There were two political groups in Rome: the Sullan party and the Marian party, had been so discouraged and divided that they held almost no political prominence (Plu, Lives. Caesar 6). While the Sullan party was very powerful, Caesar wished to reinvigorate the Marian party and was elected pontifex maximus after the death of Metellus (Caesar 6-8). It was after this that Caesar left for Spain, where he not only conquered the Callici and the Lustiani, but also established peace between the communities, which enhanced his prestige (Caesar 12). When Caesar returned to Rome, he was a candidate for his first consulship and won (Plu, Lives. Pompey 47). Immediately after, he began to court the favour of the poor by bringing up new laws for grants of land and began an alliance with Pompey through his marriage to Caesar’s daughter, Julia (Pompey 49). After their divorce, Pompey and Caesar began their fallout (Plu, Lives. Caesar 23). The Roman people began to think more highly of Caesar than Pompey (Caesar 18).

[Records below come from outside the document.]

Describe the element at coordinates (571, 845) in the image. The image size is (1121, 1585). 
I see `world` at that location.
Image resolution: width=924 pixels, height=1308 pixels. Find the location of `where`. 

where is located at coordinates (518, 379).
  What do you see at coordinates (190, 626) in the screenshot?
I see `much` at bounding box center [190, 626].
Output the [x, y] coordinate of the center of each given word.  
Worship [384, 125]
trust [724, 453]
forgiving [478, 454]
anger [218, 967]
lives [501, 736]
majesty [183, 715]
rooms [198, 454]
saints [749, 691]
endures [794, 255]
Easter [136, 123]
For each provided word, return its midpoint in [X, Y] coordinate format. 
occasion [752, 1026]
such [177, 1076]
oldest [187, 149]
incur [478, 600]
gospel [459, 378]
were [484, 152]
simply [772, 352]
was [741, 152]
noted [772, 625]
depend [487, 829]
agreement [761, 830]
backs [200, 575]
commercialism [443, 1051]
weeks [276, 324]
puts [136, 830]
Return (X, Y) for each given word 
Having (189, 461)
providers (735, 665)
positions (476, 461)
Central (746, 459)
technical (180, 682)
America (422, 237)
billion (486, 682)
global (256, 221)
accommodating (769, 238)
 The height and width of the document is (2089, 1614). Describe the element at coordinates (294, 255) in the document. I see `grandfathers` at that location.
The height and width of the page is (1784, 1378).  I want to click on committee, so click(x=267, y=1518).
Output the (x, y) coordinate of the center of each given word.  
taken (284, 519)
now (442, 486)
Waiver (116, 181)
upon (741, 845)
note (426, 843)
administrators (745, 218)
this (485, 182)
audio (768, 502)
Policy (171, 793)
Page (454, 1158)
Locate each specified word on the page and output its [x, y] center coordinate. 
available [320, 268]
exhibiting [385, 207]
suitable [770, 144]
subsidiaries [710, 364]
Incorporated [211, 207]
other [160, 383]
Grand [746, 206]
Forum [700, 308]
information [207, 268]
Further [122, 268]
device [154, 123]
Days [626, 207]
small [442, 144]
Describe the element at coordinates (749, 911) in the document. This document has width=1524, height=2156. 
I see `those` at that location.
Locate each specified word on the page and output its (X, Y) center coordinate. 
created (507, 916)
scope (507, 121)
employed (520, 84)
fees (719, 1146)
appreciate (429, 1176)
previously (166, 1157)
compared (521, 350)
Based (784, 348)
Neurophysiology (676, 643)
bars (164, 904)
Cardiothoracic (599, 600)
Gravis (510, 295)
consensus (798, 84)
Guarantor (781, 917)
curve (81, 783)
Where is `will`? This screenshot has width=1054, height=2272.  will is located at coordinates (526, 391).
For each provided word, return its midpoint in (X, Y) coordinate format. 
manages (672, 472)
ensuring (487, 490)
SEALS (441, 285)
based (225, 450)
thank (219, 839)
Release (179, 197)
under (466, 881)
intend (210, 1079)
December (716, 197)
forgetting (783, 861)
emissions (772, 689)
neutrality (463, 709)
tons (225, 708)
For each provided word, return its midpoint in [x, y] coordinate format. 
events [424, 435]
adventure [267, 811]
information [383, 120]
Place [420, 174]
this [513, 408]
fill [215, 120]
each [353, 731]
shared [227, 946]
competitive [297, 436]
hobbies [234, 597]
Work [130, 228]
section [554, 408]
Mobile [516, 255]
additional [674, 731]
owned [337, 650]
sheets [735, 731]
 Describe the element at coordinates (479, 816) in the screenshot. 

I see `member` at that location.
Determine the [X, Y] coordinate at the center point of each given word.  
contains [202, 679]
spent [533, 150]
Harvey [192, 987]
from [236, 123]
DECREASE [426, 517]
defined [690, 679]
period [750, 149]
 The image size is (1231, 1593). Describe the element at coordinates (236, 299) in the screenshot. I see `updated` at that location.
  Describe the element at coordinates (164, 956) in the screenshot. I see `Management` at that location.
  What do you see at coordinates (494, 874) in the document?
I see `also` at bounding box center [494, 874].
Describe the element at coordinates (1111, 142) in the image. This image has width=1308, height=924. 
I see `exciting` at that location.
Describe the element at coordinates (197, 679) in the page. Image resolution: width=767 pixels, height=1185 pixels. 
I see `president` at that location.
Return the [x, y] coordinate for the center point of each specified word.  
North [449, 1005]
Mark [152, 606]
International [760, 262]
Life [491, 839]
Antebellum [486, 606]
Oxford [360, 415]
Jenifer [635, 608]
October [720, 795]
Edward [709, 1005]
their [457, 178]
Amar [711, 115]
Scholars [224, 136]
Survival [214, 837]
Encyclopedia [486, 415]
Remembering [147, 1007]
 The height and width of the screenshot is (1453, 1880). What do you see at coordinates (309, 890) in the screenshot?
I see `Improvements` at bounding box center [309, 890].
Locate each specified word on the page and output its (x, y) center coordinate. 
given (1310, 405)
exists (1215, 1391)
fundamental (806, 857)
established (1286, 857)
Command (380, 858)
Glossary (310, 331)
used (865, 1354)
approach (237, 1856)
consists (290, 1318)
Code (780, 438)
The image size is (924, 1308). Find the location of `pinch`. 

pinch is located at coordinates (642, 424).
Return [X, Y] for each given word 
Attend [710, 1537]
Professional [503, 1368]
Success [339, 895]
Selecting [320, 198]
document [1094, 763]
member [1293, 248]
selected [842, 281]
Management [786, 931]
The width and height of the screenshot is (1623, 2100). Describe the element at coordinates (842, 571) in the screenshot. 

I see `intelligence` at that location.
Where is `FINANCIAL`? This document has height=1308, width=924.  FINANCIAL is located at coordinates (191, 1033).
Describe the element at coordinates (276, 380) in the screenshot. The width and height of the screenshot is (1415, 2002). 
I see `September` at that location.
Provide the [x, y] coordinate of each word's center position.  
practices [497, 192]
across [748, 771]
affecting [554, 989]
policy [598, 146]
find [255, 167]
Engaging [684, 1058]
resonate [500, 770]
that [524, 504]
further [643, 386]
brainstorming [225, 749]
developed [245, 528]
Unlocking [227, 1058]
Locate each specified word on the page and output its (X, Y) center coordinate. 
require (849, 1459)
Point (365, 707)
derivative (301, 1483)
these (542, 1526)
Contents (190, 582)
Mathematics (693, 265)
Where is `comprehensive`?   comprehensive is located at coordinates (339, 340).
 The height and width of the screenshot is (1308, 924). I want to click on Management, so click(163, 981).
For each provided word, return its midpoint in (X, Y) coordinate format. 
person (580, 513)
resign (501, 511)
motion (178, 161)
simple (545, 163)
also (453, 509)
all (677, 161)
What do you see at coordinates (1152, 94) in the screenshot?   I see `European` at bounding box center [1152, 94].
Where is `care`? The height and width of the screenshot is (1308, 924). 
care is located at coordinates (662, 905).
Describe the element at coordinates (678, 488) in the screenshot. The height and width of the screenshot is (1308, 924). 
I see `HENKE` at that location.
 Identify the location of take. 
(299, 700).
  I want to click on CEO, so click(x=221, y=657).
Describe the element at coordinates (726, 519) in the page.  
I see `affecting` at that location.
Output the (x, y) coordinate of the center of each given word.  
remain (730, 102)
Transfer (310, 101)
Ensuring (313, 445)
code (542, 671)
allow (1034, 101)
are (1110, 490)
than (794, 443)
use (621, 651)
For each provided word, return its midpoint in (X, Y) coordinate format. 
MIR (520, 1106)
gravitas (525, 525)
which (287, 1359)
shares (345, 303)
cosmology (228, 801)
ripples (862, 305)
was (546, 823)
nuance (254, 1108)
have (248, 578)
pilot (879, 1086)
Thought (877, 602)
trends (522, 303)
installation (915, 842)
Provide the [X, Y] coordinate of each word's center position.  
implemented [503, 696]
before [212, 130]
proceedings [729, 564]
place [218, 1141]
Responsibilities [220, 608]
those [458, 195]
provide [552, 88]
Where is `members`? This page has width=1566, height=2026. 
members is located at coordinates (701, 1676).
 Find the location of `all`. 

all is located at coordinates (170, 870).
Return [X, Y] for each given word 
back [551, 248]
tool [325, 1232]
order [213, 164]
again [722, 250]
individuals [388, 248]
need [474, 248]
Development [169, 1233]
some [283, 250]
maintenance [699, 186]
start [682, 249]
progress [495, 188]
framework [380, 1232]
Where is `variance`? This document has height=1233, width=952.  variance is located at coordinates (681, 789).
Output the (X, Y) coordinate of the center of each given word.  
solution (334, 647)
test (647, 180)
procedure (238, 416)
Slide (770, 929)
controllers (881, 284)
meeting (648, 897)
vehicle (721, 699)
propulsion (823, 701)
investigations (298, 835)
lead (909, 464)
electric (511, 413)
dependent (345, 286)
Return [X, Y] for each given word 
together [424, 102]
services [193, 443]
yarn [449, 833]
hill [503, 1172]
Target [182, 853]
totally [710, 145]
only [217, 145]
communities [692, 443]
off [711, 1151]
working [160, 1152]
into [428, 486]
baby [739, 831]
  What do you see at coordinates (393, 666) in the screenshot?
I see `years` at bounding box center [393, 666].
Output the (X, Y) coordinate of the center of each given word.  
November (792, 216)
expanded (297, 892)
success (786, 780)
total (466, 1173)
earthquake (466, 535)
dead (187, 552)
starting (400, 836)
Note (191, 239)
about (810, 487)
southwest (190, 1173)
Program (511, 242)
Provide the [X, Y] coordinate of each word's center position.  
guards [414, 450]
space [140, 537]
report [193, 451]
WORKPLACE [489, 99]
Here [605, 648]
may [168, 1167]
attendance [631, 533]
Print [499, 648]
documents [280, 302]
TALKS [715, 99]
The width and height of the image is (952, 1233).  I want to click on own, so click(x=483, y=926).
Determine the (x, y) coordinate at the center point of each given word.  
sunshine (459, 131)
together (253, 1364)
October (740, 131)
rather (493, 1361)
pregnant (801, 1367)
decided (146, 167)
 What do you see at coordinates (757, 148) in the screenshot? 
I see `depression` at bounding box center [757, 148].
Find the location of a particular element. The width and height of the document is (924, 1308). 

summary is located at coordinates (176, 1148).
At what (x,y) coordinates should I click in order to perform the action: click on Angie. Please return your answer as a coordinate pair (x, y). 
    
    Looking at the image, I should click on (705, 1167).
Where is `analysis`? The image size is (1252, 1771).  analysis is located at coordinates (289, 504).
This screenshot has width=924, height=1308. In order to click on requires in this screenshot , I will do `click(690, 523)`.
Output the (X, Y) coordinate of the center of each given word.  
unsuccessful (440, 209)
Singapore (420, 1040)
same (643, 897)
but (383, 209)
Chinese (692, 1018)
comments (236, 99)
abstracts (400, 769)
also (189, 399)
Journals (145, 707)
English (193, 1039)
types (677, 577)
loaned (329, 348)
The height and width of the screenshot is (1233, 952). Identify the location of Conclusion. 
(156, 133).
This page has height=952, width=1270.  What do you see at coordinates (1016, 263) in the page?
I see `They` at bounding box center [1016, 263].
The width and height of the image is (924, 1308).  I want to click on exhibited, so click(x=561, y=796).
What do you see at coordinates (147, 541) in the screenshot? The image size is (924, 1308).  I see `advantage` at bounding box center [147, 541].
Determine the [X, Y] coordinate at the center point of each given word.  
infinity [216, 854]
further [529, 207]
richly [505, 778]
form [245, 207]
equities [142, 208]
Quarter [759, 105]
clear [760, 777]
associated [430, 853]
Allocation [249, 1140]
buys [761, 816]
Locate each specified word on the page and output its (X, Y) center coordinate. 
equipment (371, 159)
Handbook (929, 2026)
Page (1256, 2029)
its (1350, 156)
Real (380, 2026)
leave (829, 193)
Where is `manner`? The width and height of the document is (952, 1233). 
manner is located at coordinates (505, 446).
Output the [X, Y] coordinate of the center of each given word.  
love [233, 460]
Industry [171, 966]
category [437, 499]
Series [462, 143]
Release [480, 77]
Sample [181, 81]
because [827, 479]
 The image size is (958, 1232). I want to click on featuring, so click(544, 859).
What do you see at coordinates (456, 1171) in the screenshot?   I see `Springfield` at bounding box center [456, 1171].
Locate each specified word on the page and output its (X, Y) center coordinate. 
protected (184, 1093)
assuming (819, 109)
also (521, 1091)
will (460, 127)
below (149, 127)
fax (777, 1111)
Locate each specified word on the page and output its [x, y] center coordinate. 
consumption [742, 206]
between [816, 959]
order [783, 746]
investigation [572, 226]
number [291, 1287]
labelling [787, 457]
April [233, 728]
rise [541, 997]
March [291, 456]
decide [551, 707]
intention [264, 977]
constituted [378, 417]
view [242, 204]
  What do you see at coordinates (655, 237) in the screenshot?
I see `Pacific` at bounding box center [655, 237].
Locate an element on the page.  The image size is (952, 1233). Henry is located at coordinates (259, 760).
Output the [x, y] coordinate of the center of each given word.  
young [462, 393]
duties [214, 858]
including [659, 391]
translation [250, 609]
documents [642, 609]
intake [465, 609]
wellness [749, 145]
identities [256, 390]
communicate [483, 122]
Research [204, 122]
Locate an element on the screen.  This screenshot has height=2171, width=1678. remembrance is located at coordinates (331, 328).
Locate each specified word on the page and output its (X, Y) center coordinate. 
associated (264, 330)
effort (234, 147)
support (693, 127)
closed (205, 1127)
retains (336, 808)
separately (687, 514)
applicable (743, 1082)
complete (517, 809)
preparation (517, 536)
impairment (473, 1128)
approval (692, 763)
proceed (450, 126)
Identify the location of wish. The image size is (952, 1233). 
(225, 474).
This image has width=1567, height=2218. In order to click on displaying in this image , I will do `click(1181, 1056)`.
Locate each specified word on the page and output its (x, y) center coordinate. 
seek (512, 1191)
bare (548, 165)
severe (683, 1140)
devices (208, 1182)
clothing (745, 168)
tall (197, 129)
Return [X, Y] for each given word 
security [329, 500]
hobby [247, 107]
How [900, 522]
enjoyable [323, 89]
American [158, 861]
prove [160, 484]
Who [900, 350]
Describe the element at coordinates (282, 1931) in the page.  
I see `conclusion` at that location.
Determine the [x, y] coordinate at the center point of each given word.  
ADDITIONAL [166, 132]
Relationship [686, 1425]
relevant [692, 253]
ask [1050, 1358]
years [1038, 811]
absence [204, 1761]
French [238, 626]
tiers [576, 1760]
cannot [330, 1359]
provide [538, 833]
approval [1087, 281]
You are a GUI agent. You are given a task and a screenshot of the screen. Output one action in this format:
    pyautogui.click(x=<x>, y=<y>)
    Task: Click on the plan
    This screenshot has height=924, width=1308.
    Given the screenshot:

After many military victories against common enemies by both Pompey and Caesar and the death of Crassus in Parthia, tensions were raised between the two and the civil wars began (Caesar 28).
From the start Caesar’s goal was to bring down Pompey (Caesar 28). After realizing this, Pompey attempted to discredit Caesar by not only recalling his troops from the Gallic Wars, but making those soldiers lie about Caesar (Caesar 29). The hatred between the two led to the violent civil wars. Caesar had launched a surprise attack on Ariminum and seized the town (Caesar 32). Pompey, who was already terrified of Caesar and his growing power, had been criticized by many for being responsible for building up Caesar’s power (Caesar 34). While Pompey’s troops outnumbered Caesar’s, Caesar was able to gain control of Ital after just six days, while Pompey retreated during every battle (Caesar 35-36). Part of the downfall of Pompey was due to the fact that members of his army refused to listen to him. Majority of his allies were aristocrats and acted as independent commanders instead of following Pompey’s orders. Caesar, on the other hand, led a cohesive unit across the Roman Empire and his troops easily defeated Pompey (Caesar 46). It was after this that Caesar became the sole dictator over Rome, as there was no one left to oppose him.
The violence that plagued Rome during the years of 133 to 43 B.C. were a direct result of political affairs. While violence was evident throughout the entire century, the bulk of it occurred near the end, where Sulla led his dictatorship through force. His beliefs rubbed off on a young Pompey, who quickly rose in the political and military ranks. Opposite to him was Caesar, who was hated by Sulla and also rose to prominence swiftly. It was only a matter of time before the two would face off against each other for ultimate power in Rome, which culminated during the civil wars.